Records shown section start

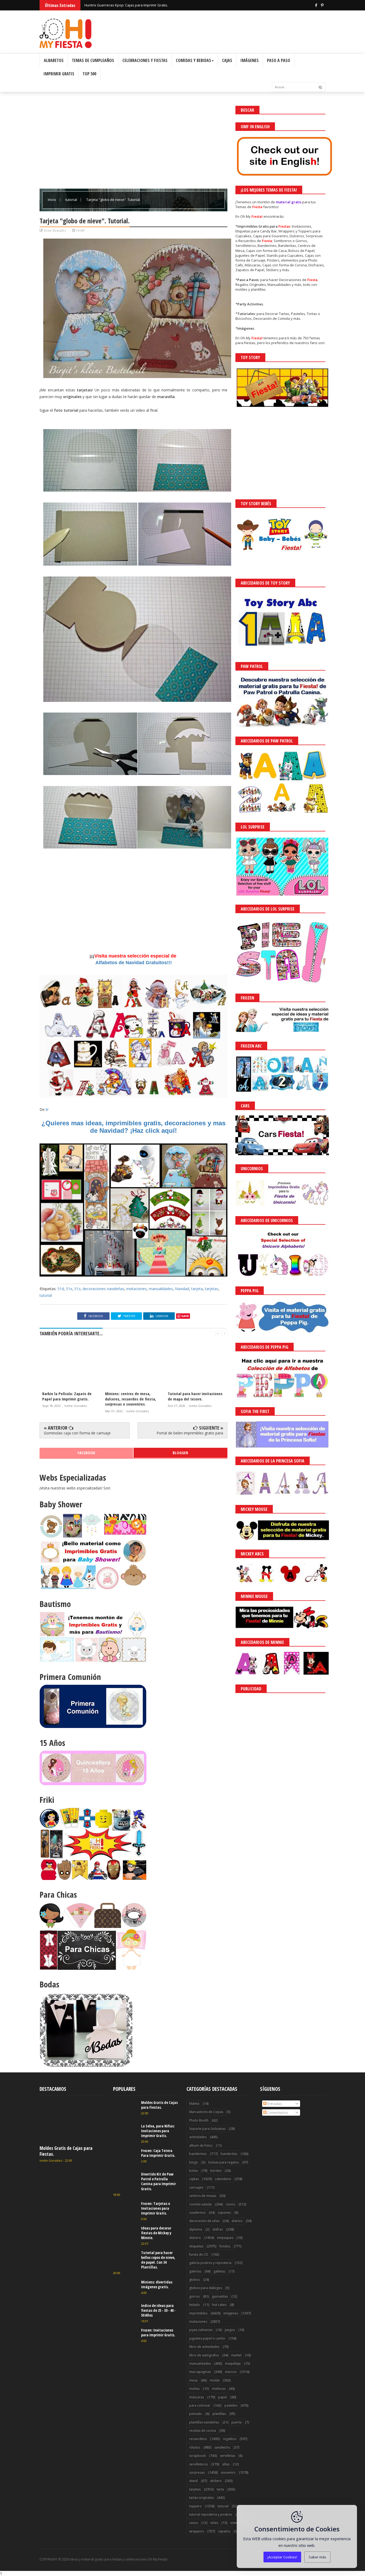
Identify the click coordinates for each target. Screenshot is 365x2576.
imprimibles (198, 2313)
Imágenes (249, 60)
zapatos (224, 2531)
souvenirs (228, 2472)
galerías (195, 2271)
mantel (236, 2355)
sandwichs (222, 2447)
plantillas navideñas (204, 2422)
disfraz (217, 2229)
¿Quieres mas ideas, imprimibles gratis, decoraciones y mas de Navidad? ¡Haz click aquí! (133, 1126)
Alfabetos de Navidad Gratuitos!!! (133, 962)
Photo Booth (198, 2120)
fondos (224, 2246)
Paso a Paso (278, 60)
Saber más (317, 2557)
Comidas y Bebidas (193, 60)
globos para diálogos (205, 2288)
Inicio (52, 199)
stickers (216, 2480)
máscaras (196, 2397)
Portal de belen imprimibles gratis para (190, 1432)
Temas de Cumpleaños (93, 60)
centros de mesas (202, 2195)
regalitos (229, 2439)
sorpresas (197, 2472)
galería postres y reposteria (210, 2262)
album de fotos (200, 2145)
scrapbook (197, 2455)
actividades (198, 2137)
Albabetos (54, 60)
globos (194, 2279)
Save (185, 1316)
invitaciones (136, 1288)
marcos (230, 2371)
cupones (224, 2212)
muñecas (219, 2388)
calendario (223, 2179)
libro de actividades (204, 2346)
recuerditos (198, 2439)
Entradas (274, 2103)
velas (214, 2522)
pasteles (230, 2405)
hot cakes (219, 2304)
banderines (198, 2153)
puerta (236, 2422)
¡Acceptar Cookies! (282, 2557)
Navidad (182, 1288)
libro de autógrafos (204, 2355)
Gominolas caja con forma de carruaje (77, 1432)
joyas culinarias (200, 2330)
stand (193, 2480)
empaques (225, 2237)
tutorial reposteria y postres (210, 2514)
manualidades (161, 1288)
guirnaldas (220, 2296)
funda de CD (198, 2254)
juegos (230, 2330)
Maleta (194, 2103)
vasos (193, 2522)
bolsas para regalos (223, 2162)
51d (60, 1288)
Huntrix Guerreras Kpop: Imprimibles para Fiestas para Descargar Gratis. (143, 5)
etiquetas (196, 2246)
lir (47, 1109)
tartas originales (201, 2497)
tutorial (71, 199)
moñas (194, 2388)
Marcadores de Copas (206, 2112)
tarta (220, 2489)
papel (222, 2397)
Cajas (227, 60)
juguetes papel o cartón (207, 2338)
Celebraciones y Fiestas (145, 60)
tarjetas (211, 1288)
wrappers (196, 2531)
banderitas (229, 2153)
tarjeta (197, 1288)
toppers (195, 2506)
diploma (195, 2229)
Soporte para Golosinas (207, 2128)
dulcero (195, 2237)
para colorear (199, 2405)
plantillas (219, 2413)
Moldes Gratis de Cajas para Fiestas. (66, 2151)
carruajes (196, 2187)
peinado (195, 2413)
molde (215, 2380)
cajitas (194, 2179)
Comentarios (277, 2112)
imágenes (230, 2313)
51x (69, 1288)
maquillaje (233, 2363)
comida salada (200, 2204)
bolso (193, 2170)
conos (230, 2204)
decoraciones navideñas (103, 1288)
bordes (216, 2170)
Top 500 (89, 74)
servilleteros (198, 2464)
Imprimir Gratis (59, 74)
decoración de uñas (204, 2221)
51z (77, 1288)
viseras (235, 2522)
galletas (219, 2271)
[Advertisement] (133, 143)
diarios (237, 2221)
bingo (193, 2162)
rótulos (194, 2447)
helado (194, 2304)
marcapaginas (200, 2371)
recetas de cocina (202, 2430)
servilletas (227, 2455)
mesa (193, 2380)
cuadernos (197, 2212)
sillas (226, 2464)
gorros (194, 2296)
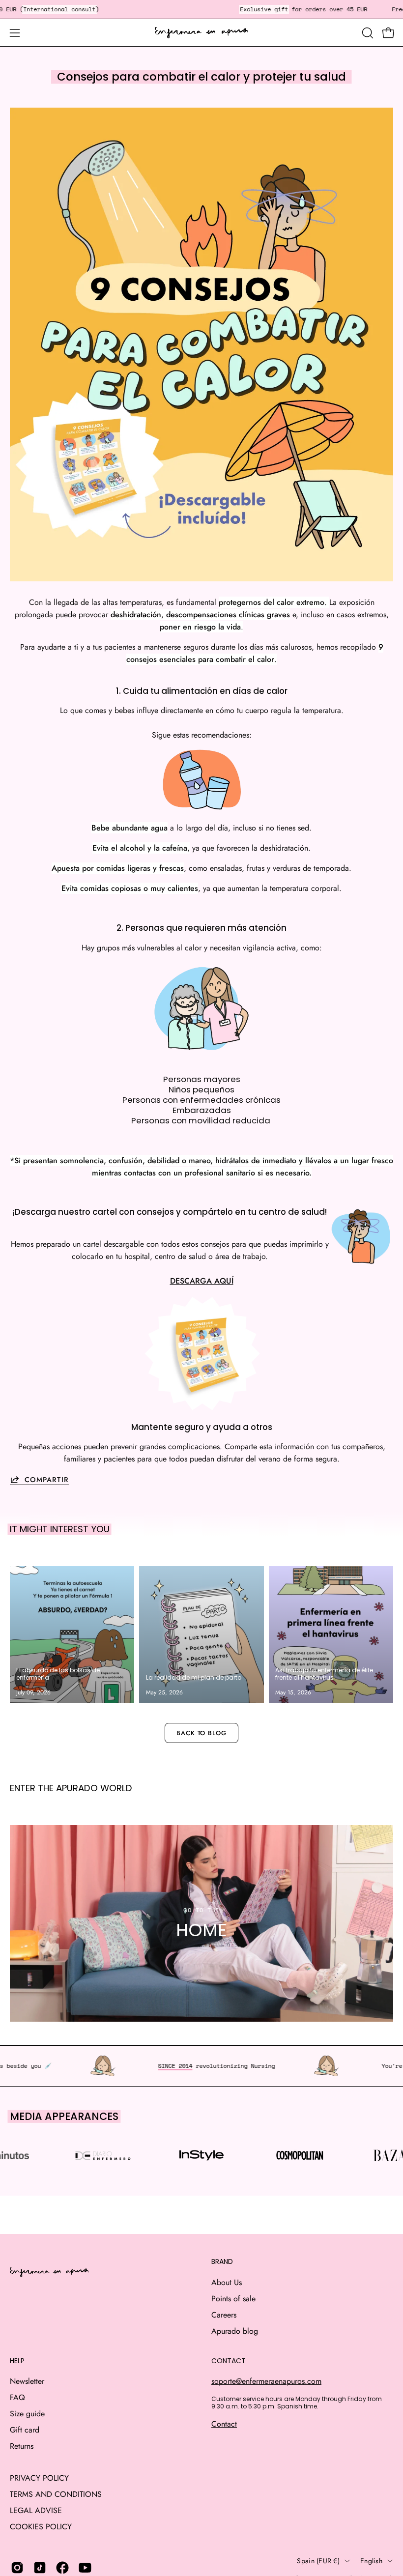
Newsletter (27, 2381)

Records shown section end

Directions: From the entries, copy every line in which the string "Cajas" can be found.

Written answer:
Cajas (227, 60)
Moldes Gratis de Cajas para Fiestas. (66, 2151)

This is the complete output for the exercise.